Soft Matter Nanoscopy Lab
Lee Research Group@GIST
(고분자 나노소재 나노스코피 연구실)
Ⅰ. Self-Assembled Organic & Hybrid Nanomaterials
X-induced Molecular Self-Assembly
- Spatio/temporal TEM imaging for hierarchical self-assembly
- Chiro-optics with supramolecular chirality
- Photovoltaics with conjugated polymer assembly
- Cryopreservation supramolecular agents with antifreeze protein assembly
- Gas-therapeutic, theranostic nanoagent with peptide assembly
Our group focuses on the development of state-of-the-art nanomaterials based on the self-assembly of synthetically designed organic block molecules, ranging from small- to macromolecules (e.g. peptides, polymers) that can address the fundamental problems and the issues related to health, energy, and environment. In particular, harnessing solution-assembly of conjugated polymers to construct heterojunction crystalline nanowires could facilitate the fabrication of optoelectronic devices, especially photovoltaic cells, in scalable and cost-effective ways.
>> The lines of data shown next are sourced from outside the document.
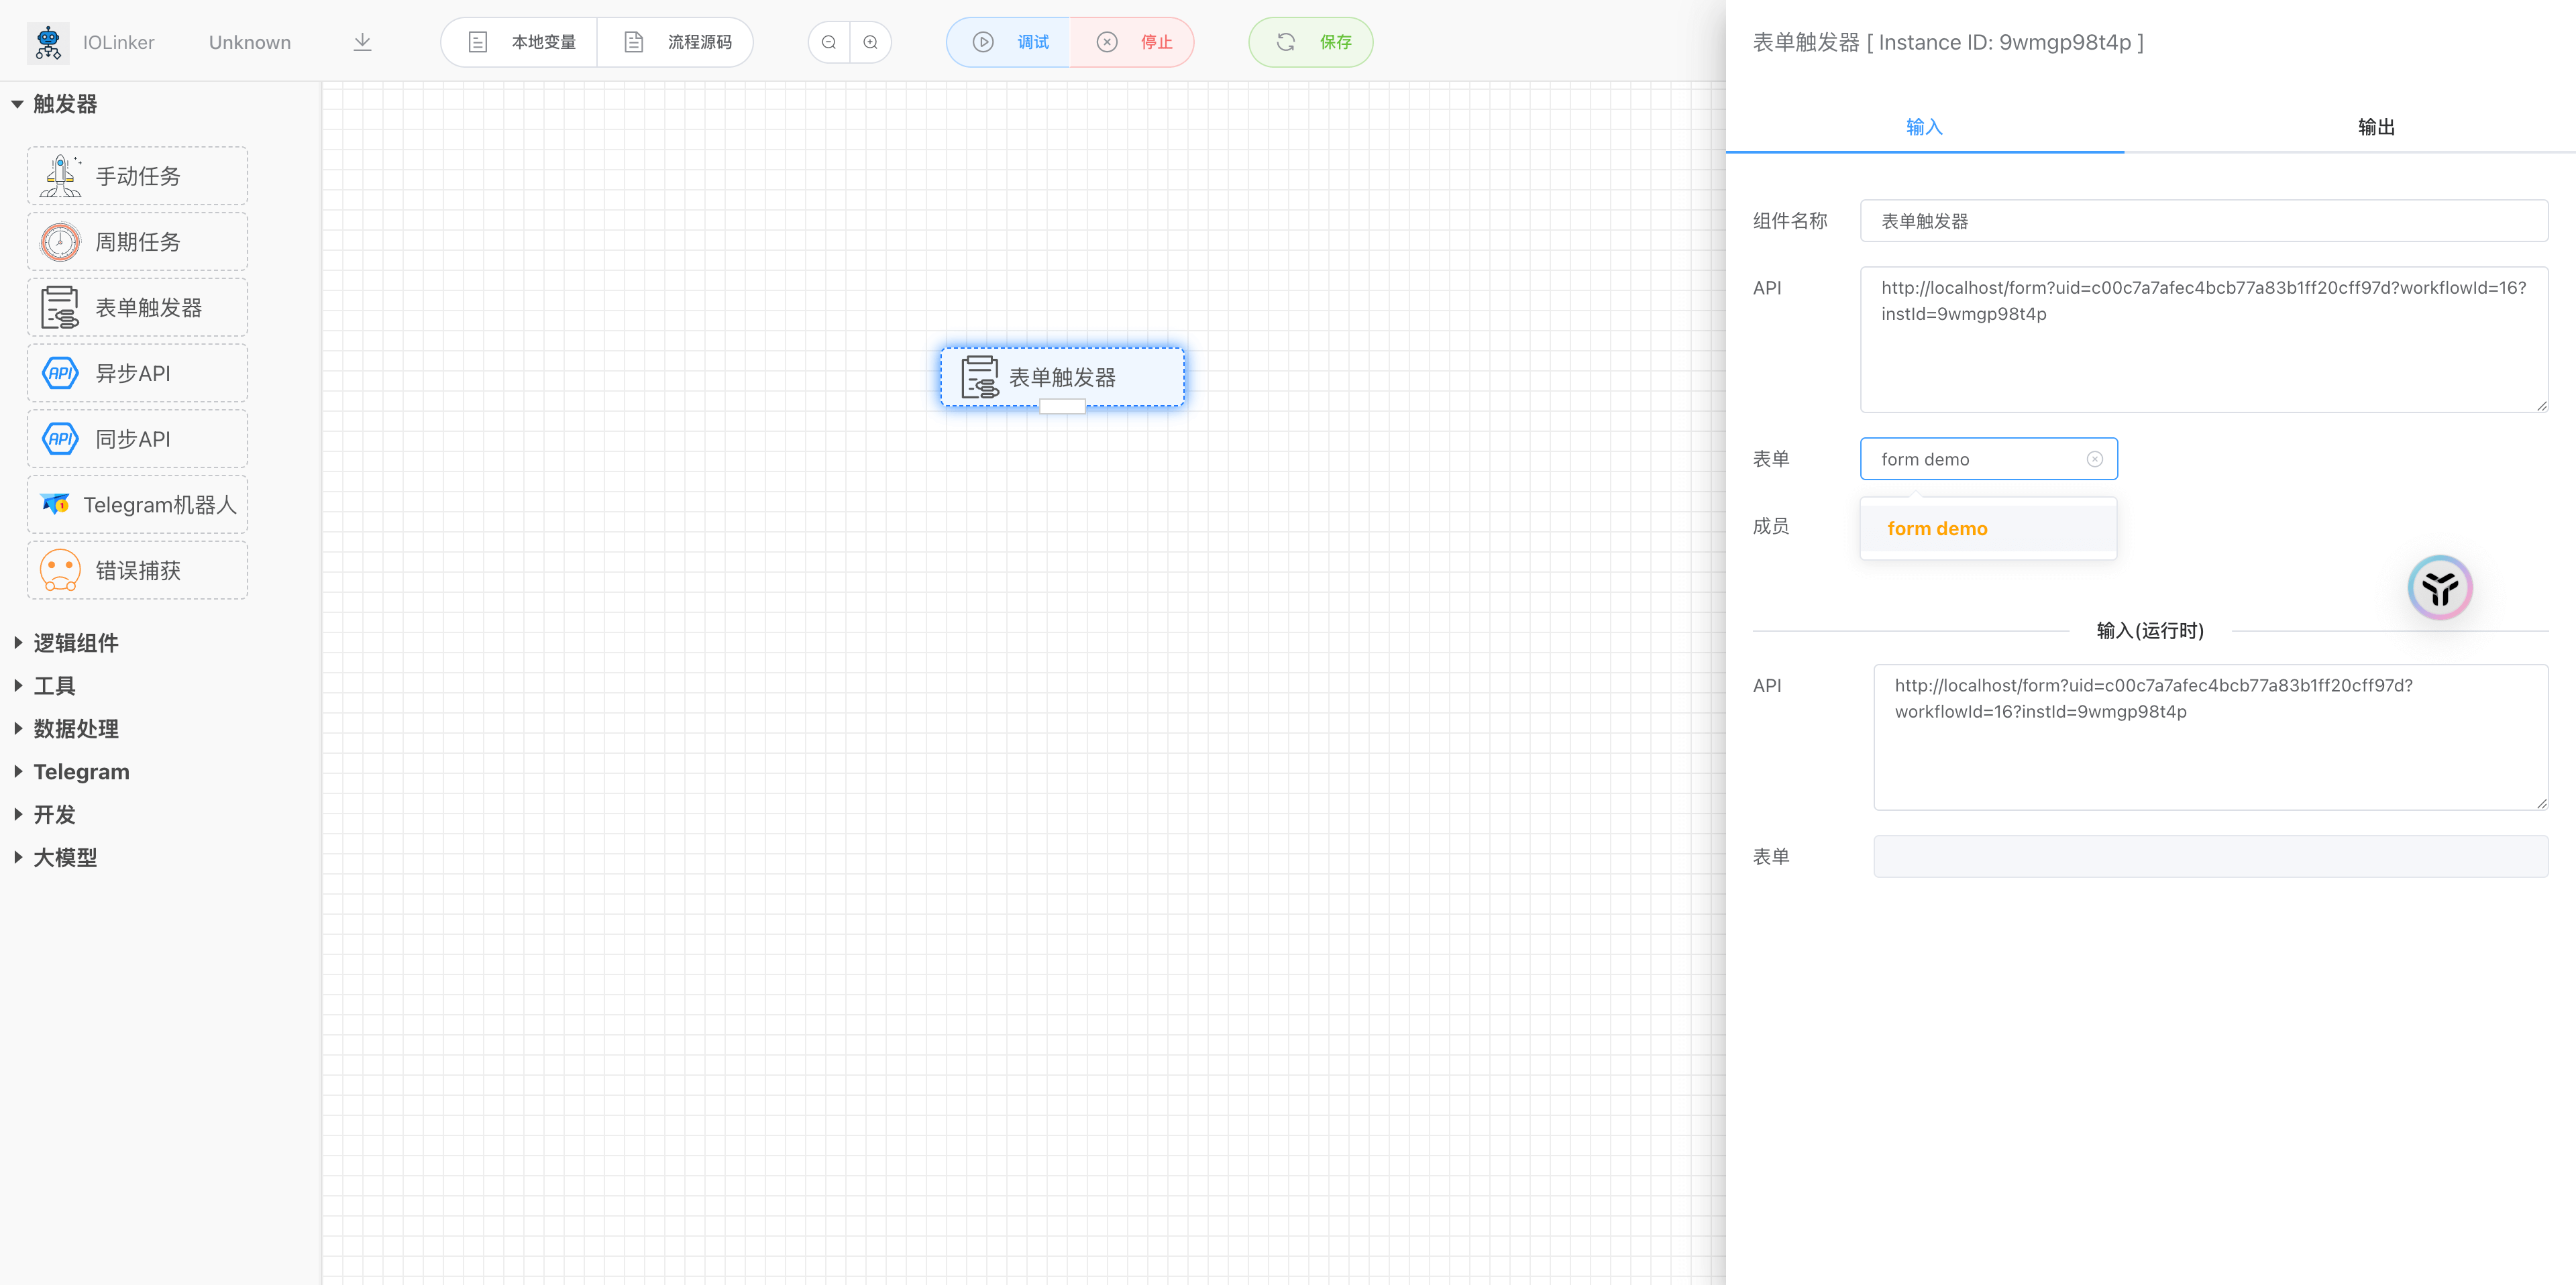2576x1285 pixels.
Task: Click the download icon next to Unknown
Action: [x=362, y=42]
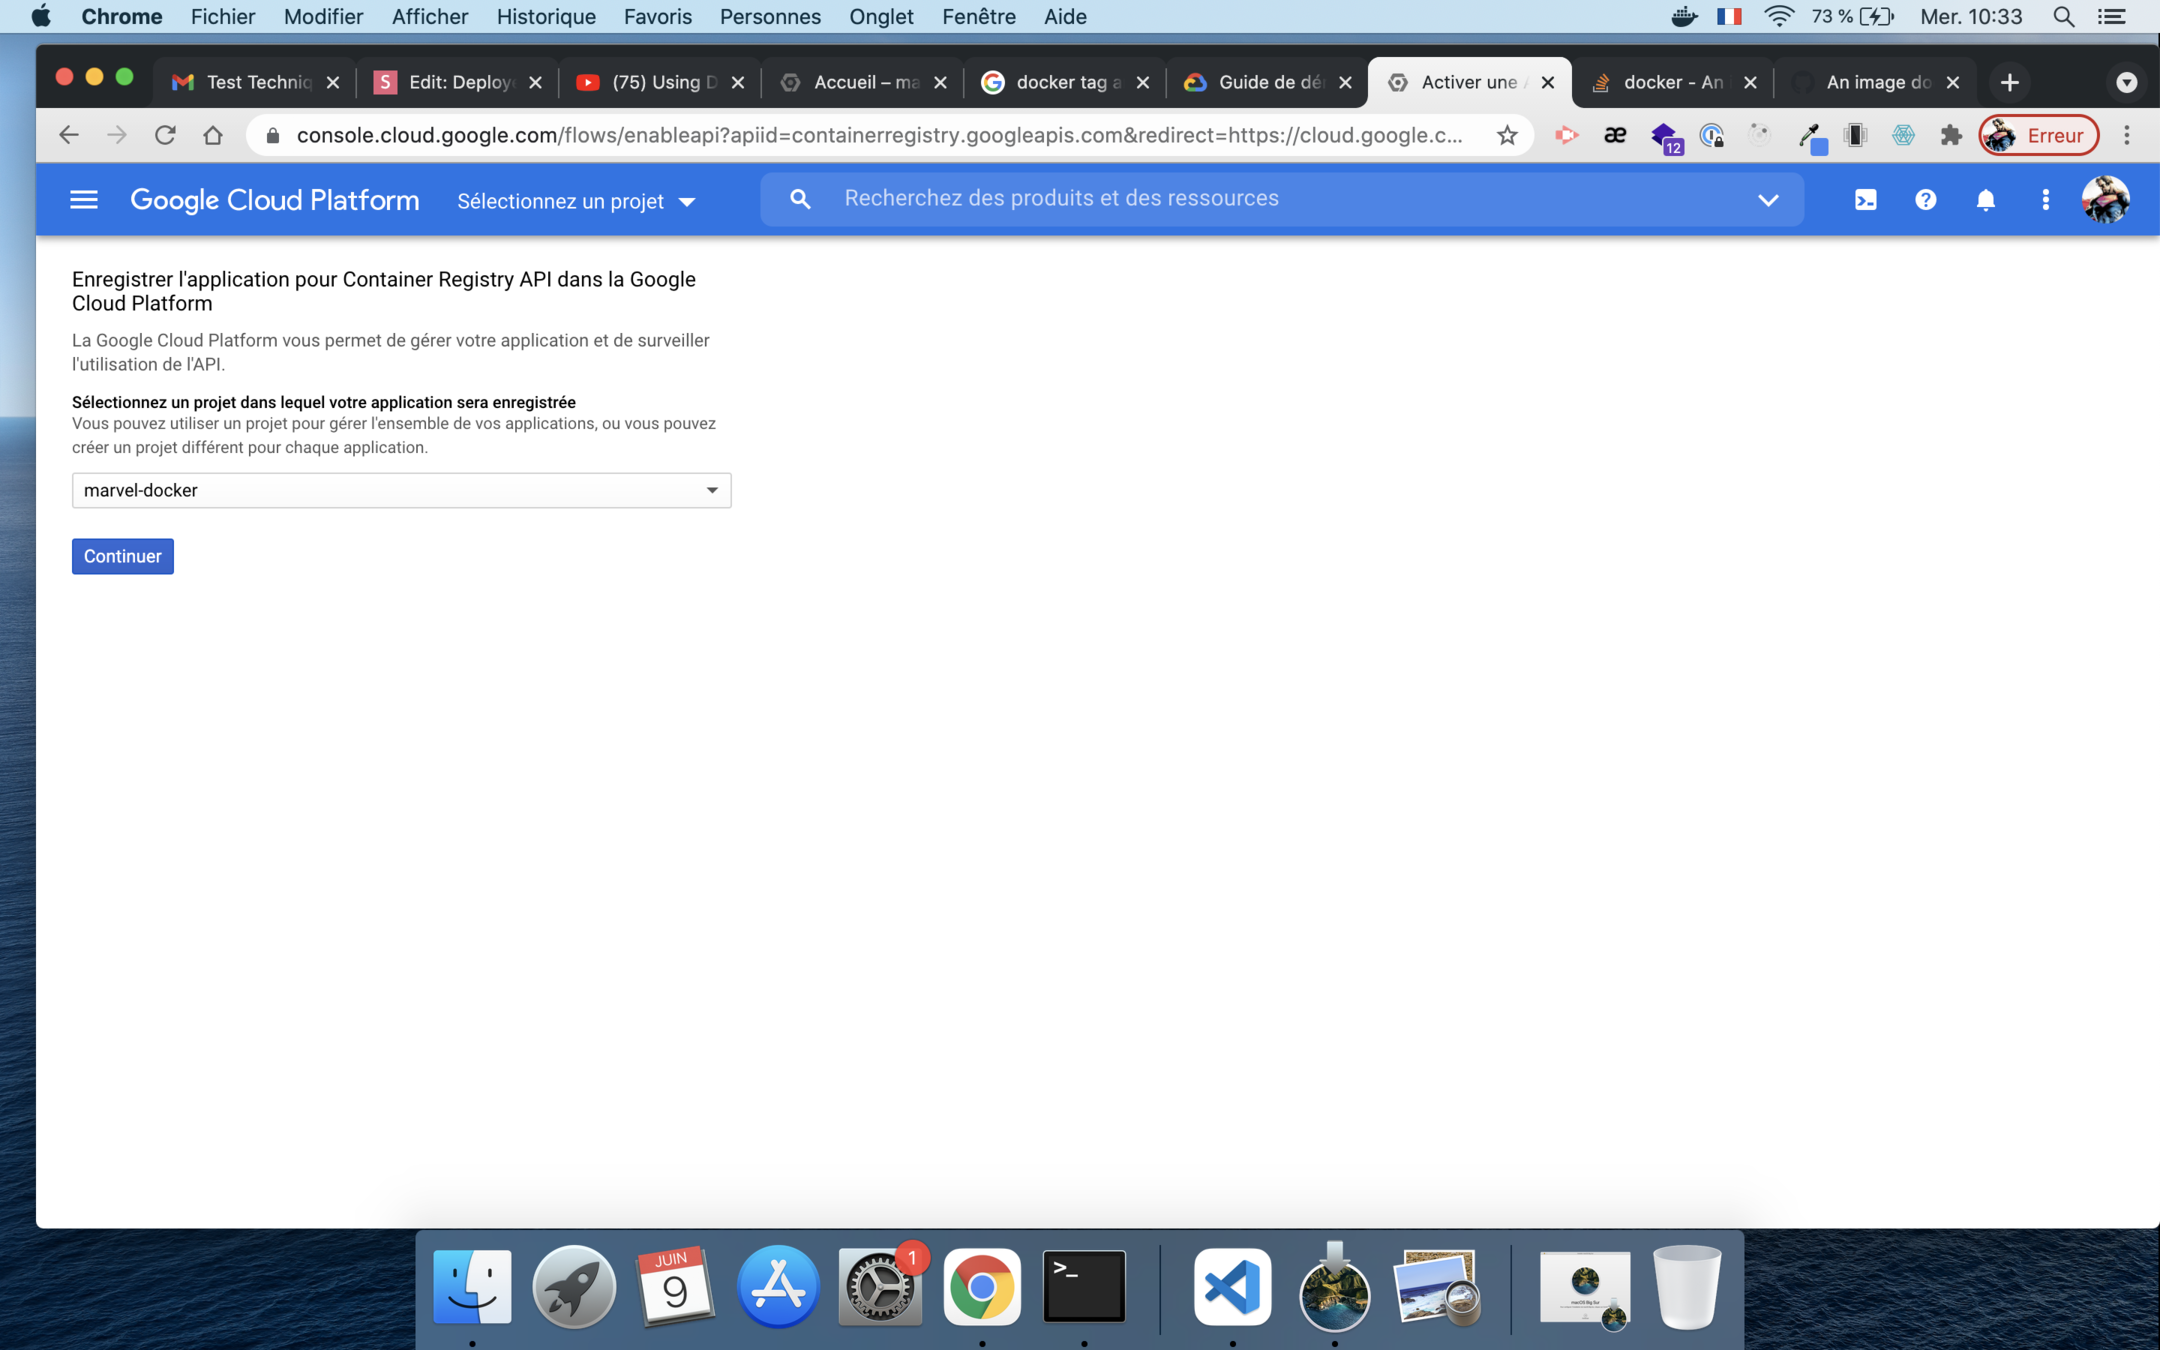Reload the page
Screen dimensions: 2160x1350
(x=165, y=135)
Along this line, we rationally design organic conjugated block scaffolds by molecular engineering and programming, apply self-assembly nanotechnology to develop well-defined nanostructures in multi-length scales, and identify the newly discovered physical, optical, electrical, and mechanical properties. Lastly, an in-depth understanding of molecular self-assemblies by using TEM (including cryogenic-TEM (cryo-TEM), TEM tomography (TEMT), and in-situ liquid phase TEM (LP-TEM)) will provide an insight into the development of nature-inspired complex nanostructures/systems. The synergetic effects of rational synthesis, sophisticated fabrication, and cutting-edge characterization will facilitate creative research.
Ⅱ. Transmission Electron Microscopy (TEM) for Soft Matter
Understanding the correlation of organic and macromolecular nanomaterials and their chemical, mechanical, optical, and electrical is critical for industrial application and contributes greatly to the development of new, commercialized materials. Accordingly, Transmission Electron Microscope (TEM), which provides spatial information with the scattering and diffracting methods that enable average structural analysis, is strongly established as a key analytical tool in the field of nanomaterials. TEM is the most widely used in analyzing defects in semiconductors, but it is necessary for the commercialization of ultra-fine miniaturized devices such as fuel cells, lithium batteries, etc. In addition, it shows wide applicability from biology to brain science as in identifying the protein structure. Unfortunately, in the case of organic and macromolecular nanomaterials, sample preparation is relatively difficult and their vulnerability toward an electron beam results in atomic dislocation and chemical degradation, which makes its interpretation more complex and challenging. That is why the development of customized analytical techniques according to the specimen’s characteristics and stability is urgently needed. We aim to develop a customized specimen protocol suitable for each sample. SO-MAT will interpret yet undiscovered molecular self-assembly behaviors toward multidimensional nanostructures and utilize them to develop next-generation functional nanomaterials.